表示テキスト -
/---
バイデン米大統領は退任も間近になった12月1日、有罪評決を受けた次男ハンター氏を恩赦すると、突然発表しました。

バイデン大統領はそれまで、何があっても息子を恩赦することはない、と繰り返し述べていました。

彼もまた人の親です。気持ちは理解できます。

だが、彼はこの世の最高権力者である米大統領です。法の下の平等という民主主義の根幹を歪める行為は厳に慎むべきです。

もっとも米大統領の正義や良心などというものは、カスでまやかしに過ぎない、とトランプ前大統領が世界に向けて堂々と示して以降は、彼らの愚劣さにはもはや誰も驚かなくなりましたが。

バイデン大統領の次男ハンター氏は、薬物依存を隠して不法に銃を購入した罪と、脱税の2つの罪でそれぞれ最長17年と25年の禁錮刑を科される可能性がありました。

それらの罪の判決が出る前に、父親が全てチャラにする、と宣言したのす。

バイデン氏は前任者のトランプ大統領が恩赦を発表する度に、自分とは違い法の支配を軽視する言動をしていると繰り返し批判しました。

例えば2019年、いわく:

「トランプ大統領は法の支配、米国を特別なものにしているわれわれの価値観、そして名誉ある軍服を着た男女の国民を裏切った」

トランプ大統領がRストーン氏を恩赦で減刑にした2020年、いわく:

「トランプ大統領は現代アメリカ史上最も腐敗した大統領だ」

また2020年の選挙運動中、トランプ大統領が司法長官職を政治利用しているとして、いわく:

「司法長官は大統領の弁護士ではなく国民の弁護士だ。今のような司法長官職の売春行為はかつて存在しなかった」

云々。

一方でバイデン大統領は次男のハンター氏の問題では、先に触れたように「司法判断を尊重する。息子は決して恩赦しない」と明言してきました。
\---
提供データ -
/---
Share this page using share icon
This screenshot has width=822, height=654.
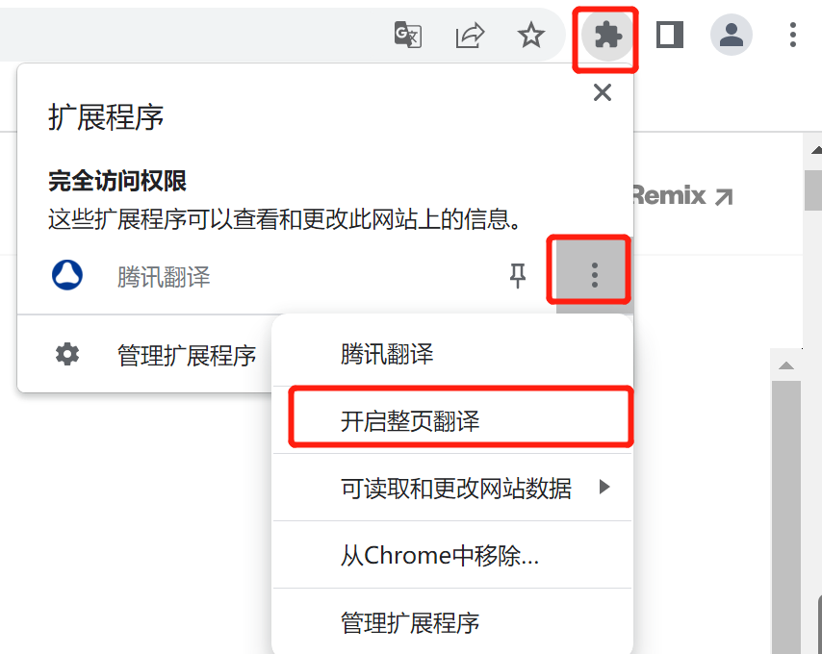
\---
課題内容 - ハンター氏の恩赦を扱った表示テキストから、「彼もまた人の親です。気持ちは理解できます。」から「科される可能性がありました。」までを一字一句違えずに書き写してください。

解答 -
彼もまた人の親です。気持ちは理解できます。

だが、彼はこの世の最高権力者である米大統領です。法の下の平等という民主主義の根幹を歪める行為は厳に慎むべきです。

もっとも米大統領の正義や良心などというものは、カスでまやかしに過ぎない、とトランプ前大統領が世界に向けて堂々と示して以降は、彼らの愚劣さにはもはや誰も驚かなくなりましたが。

バイデン大統領の次男ハンター氏は、薬物依存を隠して不法に銃を購入した罪と、脱税の2つの罪でそれぞれ最長17年と25年の禁錮刑を科される可能性がありました。